High R-Value Structures
With increasing demand for high performance housing in Australia people are seeking R-values that exceed the limit to which a 90mm stud cavity can facilitate (maximum R2.5 – R2.7 glasswool). The increasing uptake of passive house and/or utilisation of passive house concepts is driving people to find ways of increasing the insulation levels above the R2.7 threshold. It is not uncommon that the first option is to include a layer of foam over the studs when seeking system R-values up to or in excess of R4.0 (ISO 6946). Traditional types of foam include; extruded polystyrene (XPS), expanded polystyrene (EPS) and polyisocyanurate (PIR) which have relative high levels of water vapour resistance. They also commonly come faced with foil backing for a variety of reasons which means they are as close as you will get to a perfect vapour barrier. Figure 1 below shows the relative vapour permeance of insulation types with no foil facing.
It is important to understand the relative vapour permeance of these insulation types you are selecting in the wall and roof assemblies. The other important factor is how much fibrous insulation you are using in relation to the R-value of the foam sheathing. As a general rule, vapour impermeable foam (any foam) on the outside of the studs should be twice as much as the fibrous insulation included in the stud bay, this is known as the 1/3 : 2/3 rule. So, if we had R2.7 glass wool in the stud bays then we need R5.4 foam on the outside of the studs (Total R8.1 insulation assembly) which is probably overkill in nearly all circumstances. Or more simply, the vapour barrier (inside surface of the foam) should be as close to the inside of the insulated system as possible so the surface remains warm.
This said, I don’t ever endorse rules of thumb as they often lead to perverse unforeseen outcomes and are as blunt an instrument as the BCA. As we move to highly tuned performance housing we need to rely more upon engineering calculations rather than guestimations. It may be ok to guess using a rule of thumb as a first pass but this must be checked using Hygrothermal analysis (WUFI®).
Or alternatively, we utilise tried and tested systems which have large drying capacity through vapour permeance. In the U.S they refer to this as a vapour open assembly. These are the most forgiving for workmanship errors and any incidental moisture ingress from exterior (weather) or inside (water vapour) can escape bi-directionally from the assembly. Figure two shows some typical assemblies and outlines the pro and cons of each.
The Durability Faux Pas
This system is often the default “go to” system when trying to increase the R-value of systems and eliminate thermal bridging.
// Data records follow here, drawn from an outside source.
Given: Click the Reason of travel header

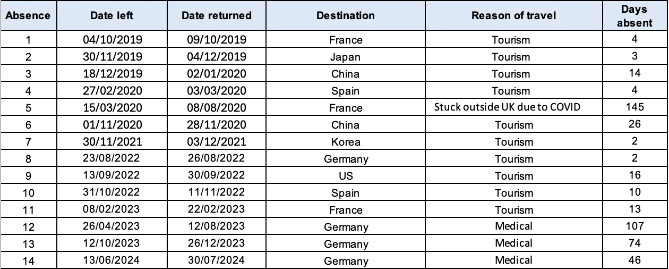Looking at the screenshot, I should (x=513, y=15).
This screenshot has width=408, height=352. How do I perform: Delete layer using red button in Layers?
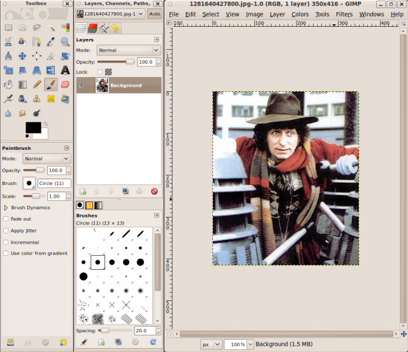point(154,191)
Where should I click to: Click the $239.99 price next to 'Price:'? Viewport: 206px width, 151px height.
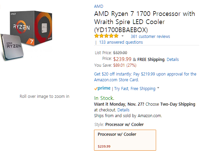122,59
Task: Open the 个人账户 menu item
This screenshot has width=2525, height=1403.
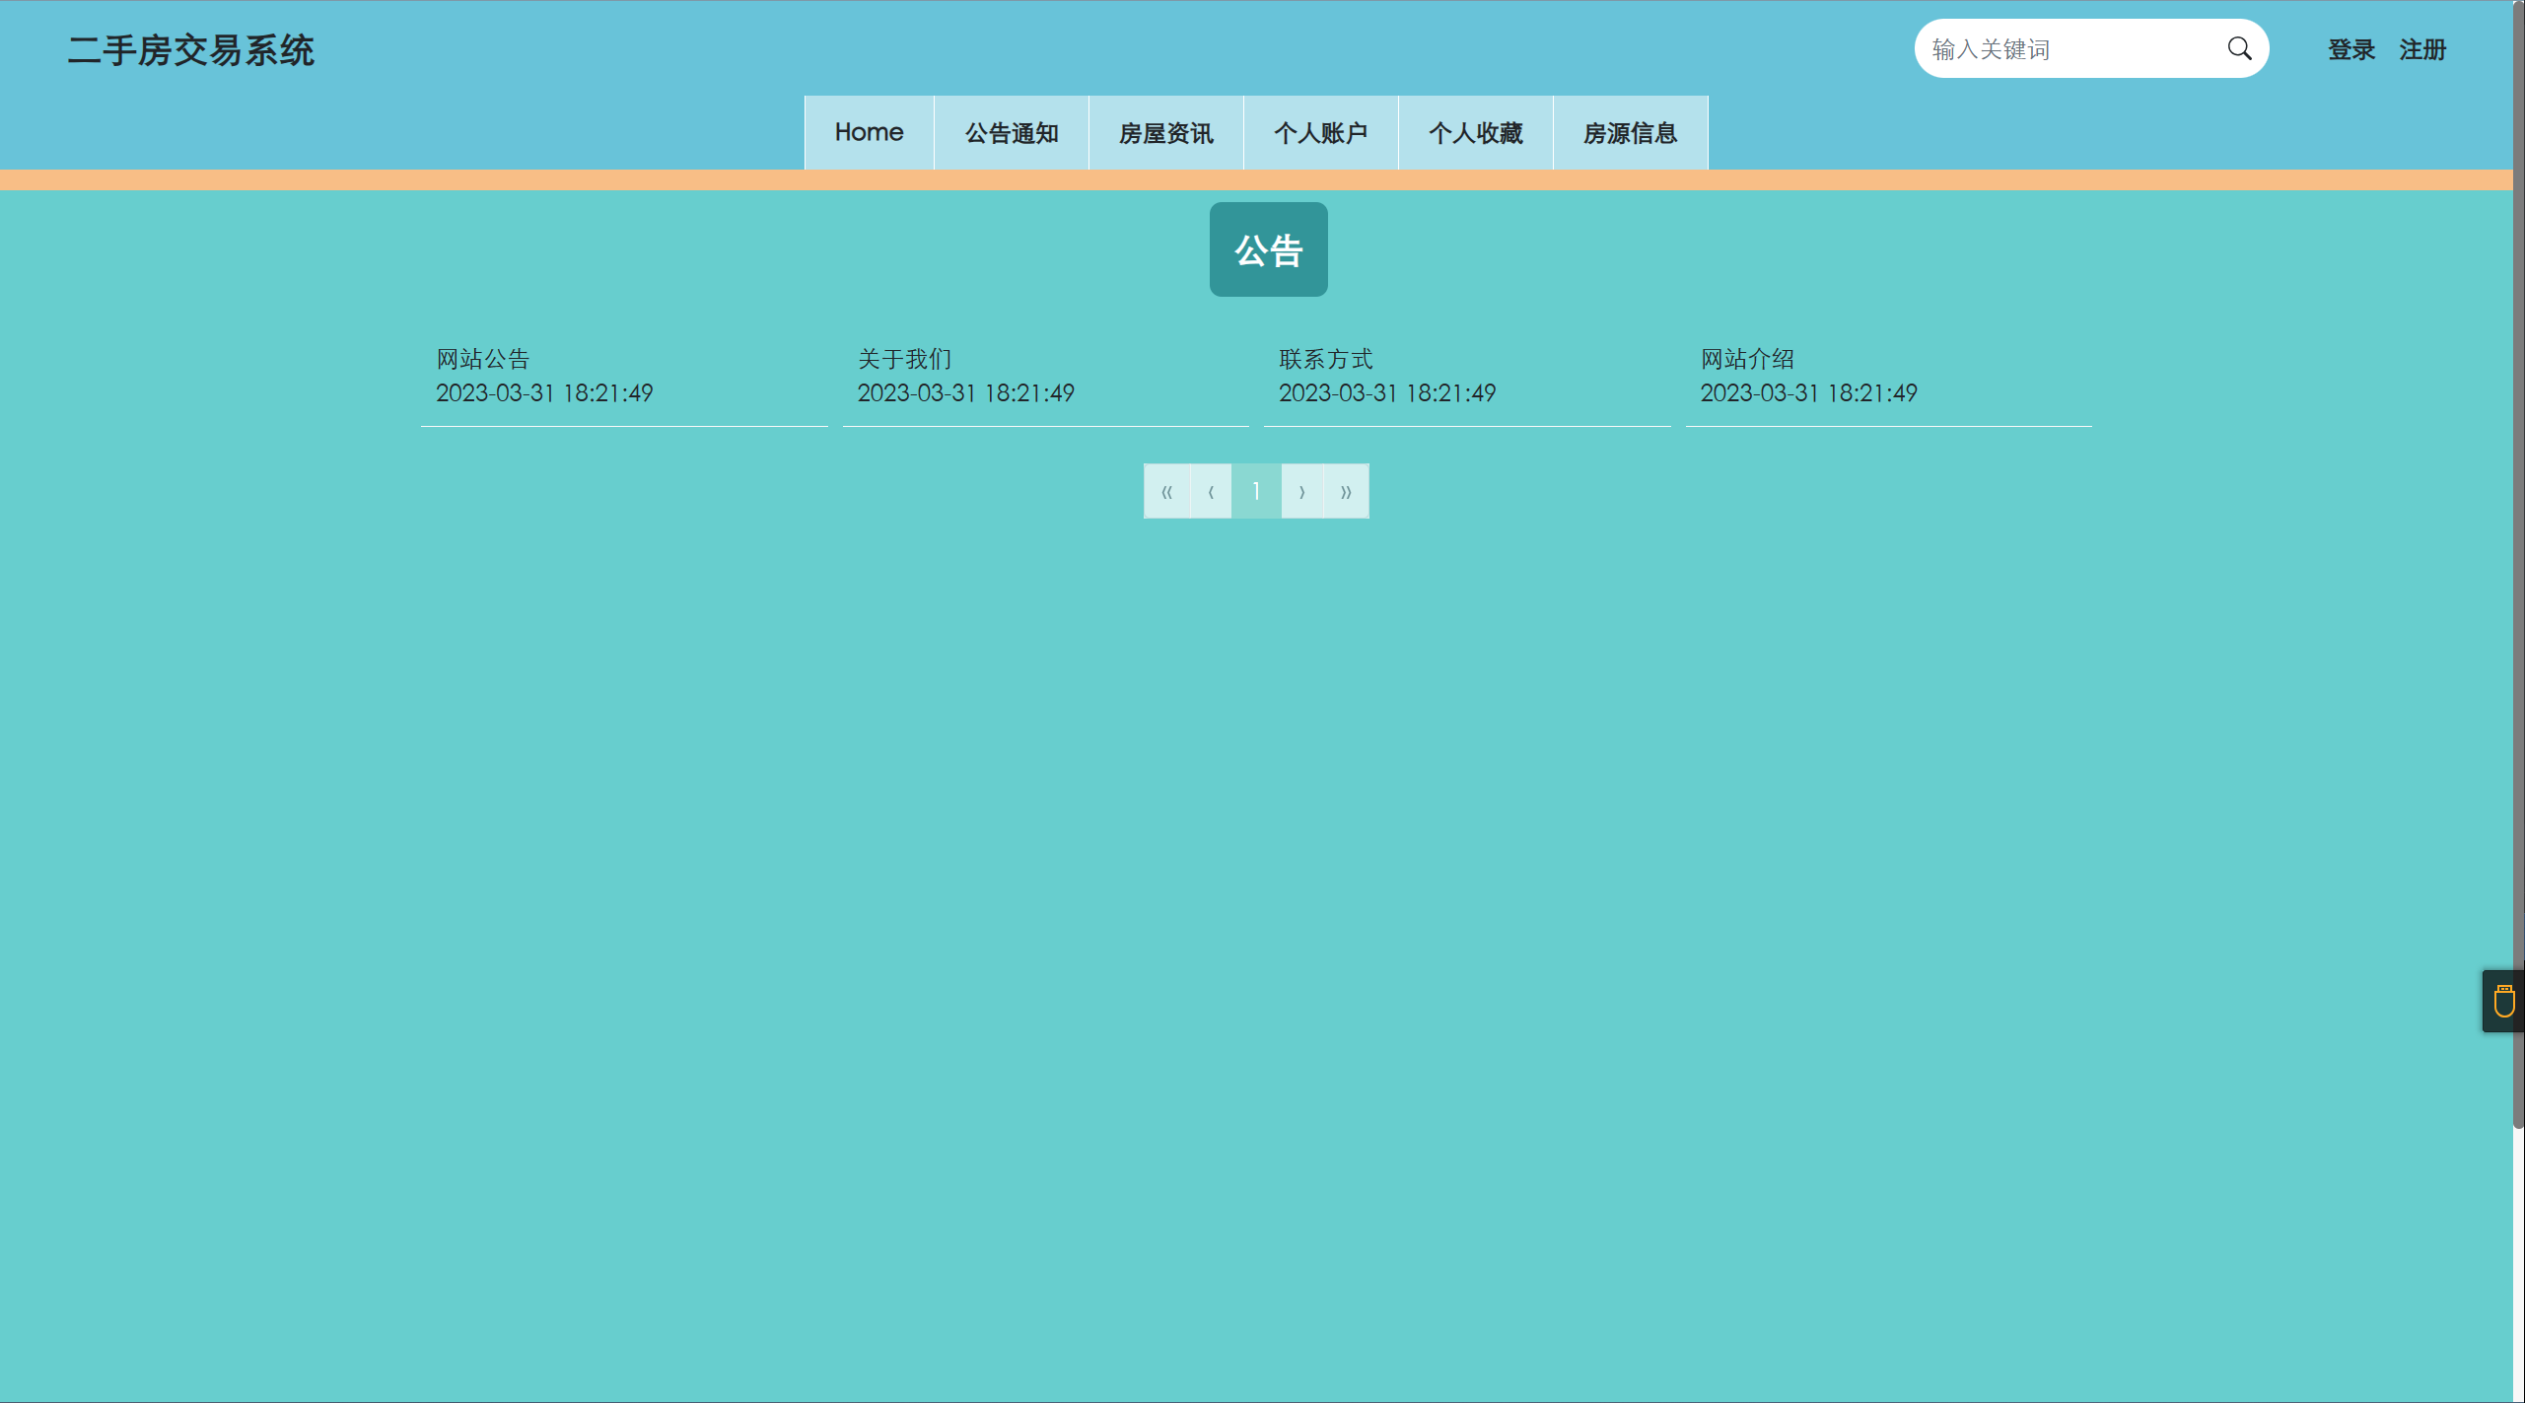Action: [x=1321, y=133]
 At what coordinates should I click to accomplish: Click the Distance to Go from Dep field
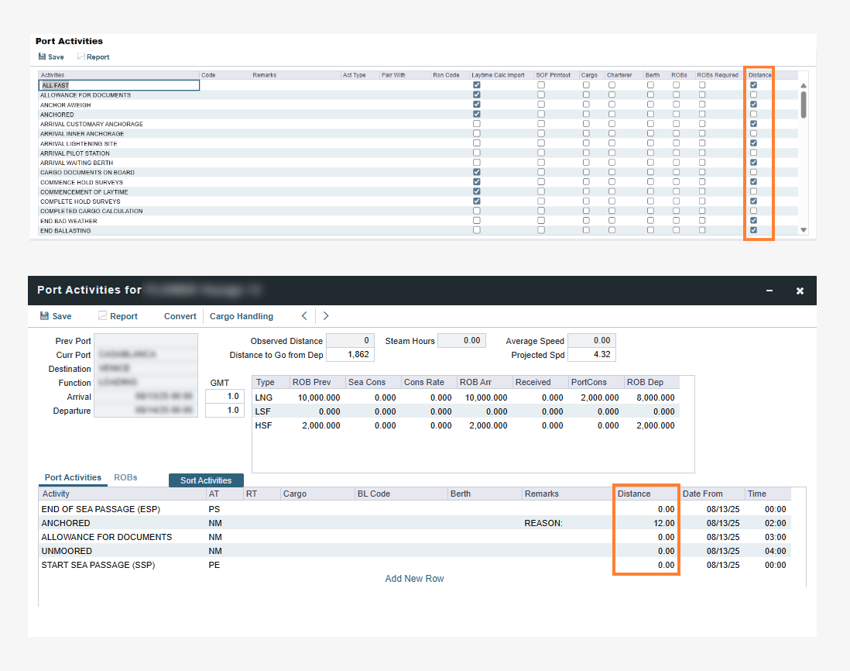point(350,355)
The readily available products leads us to the most economical solution of a mineral fibre product fully filling the stud bays then top up the R-Value with foam sheathing (usually foil faced). The issue here is that the relative skinny amount of external foam compared to the fibrous (highly permeable) insulation means that you can easily end up with a similar situation in winter as a single layer foil membrane. Condensation and/or high humidity conditions on the backside of the foam with associated mould or wood rot.
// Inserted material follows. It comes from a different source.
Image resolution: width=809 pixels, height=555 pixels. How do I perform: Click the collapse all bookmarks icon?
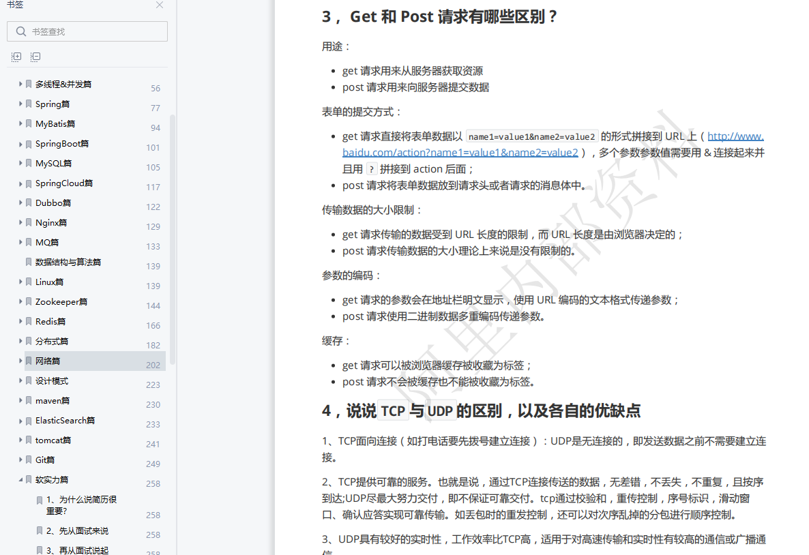(x=35, y=57)
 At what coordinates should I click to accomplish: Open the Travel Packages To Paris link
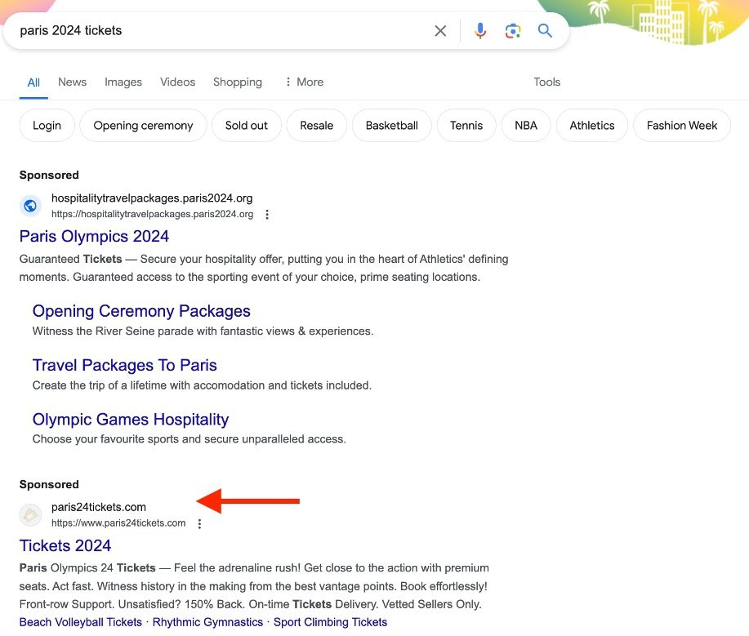point(124,365)
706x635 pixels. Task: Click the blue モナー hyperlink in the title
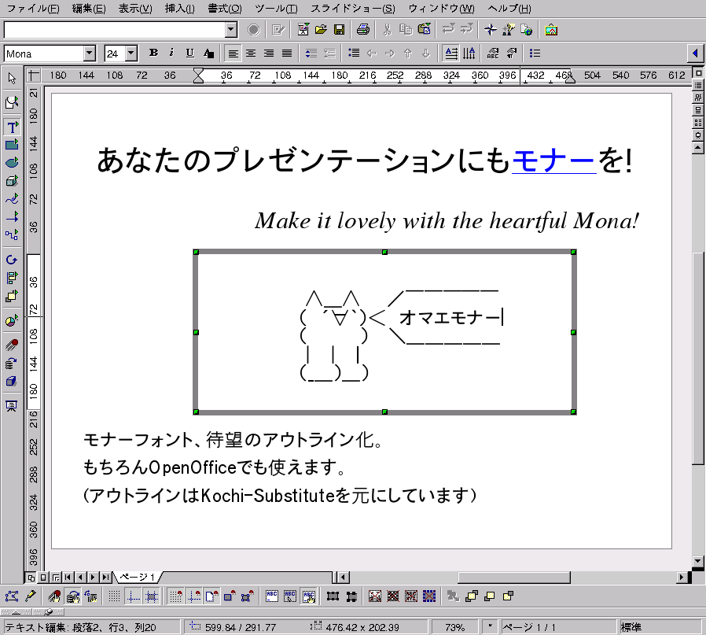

Tweaking the Norm – 4 x 2 framing
As a preferred option a 4 x 2 framing system can have additional external battens with fibrous insulation between to cover the studs. This transforms the linear stud thermal bridges into point bridges. Additional sheathing provides bracing and rigid wind barriers for enhanced durability; managing wind actions on the membrane and tapes delivering fully functional weatherisation in the drained cavity.
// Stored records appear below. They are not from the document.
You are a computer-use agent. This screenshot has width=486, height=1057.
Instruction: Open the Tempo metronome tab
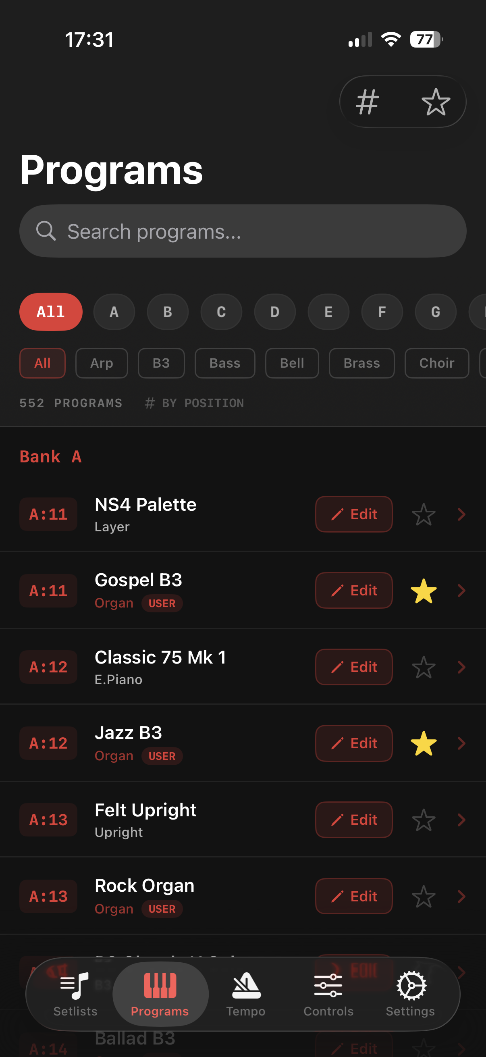coord(246,993)
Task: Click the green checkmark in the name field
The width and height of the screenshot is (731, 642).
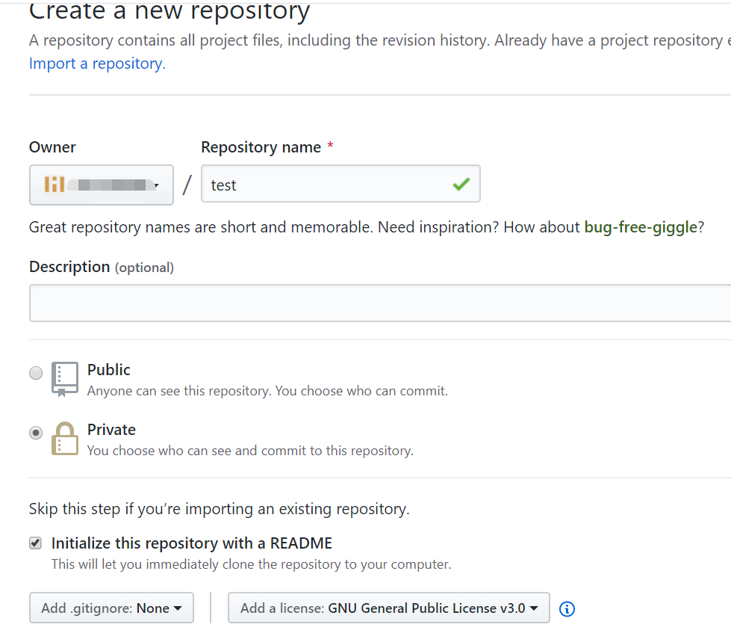Action: [461, 184]
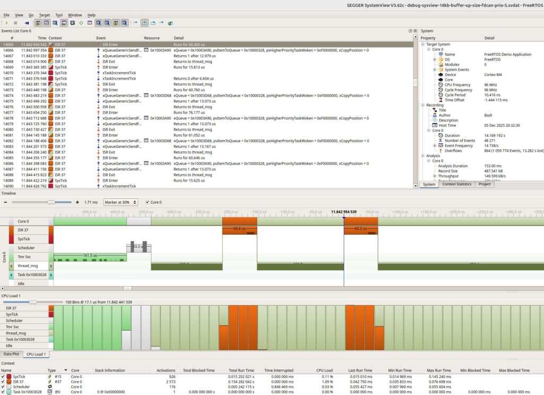Click the timeline zoom-in plus icon
The image size is (544, 395).
click(78, 202)

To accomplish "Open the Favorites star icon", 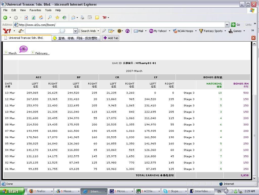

Fully Continuous Insulation
Rigid fibrous insulation with sufficient compressive strength can be used over the structure to provide fully continuous insulation. This thermal conductivity is slightly less than dense glasswool meaning the wood fibre will need to be about 50% thicker than the glasswool. Technically an excellent solution, also gives you deeper window reveals and a gargantuan feel if you like that sort of thing.
The Structural Beast
Simply make the framing bigger to accommodate more insulation. The labour and construction processes are the same as BAU. With 140mm timber studs there will be increased conduction through the studs but accounting for this will still achieve R4.0 (ISO 6946). Just don’t use steel studs! That’s a different story. Additional sheathing provides bracing and rigid wind barriers for enhanced durability; managing wind actions on the membrane and tapes delivering fully functional weatherisation in the drained cavity.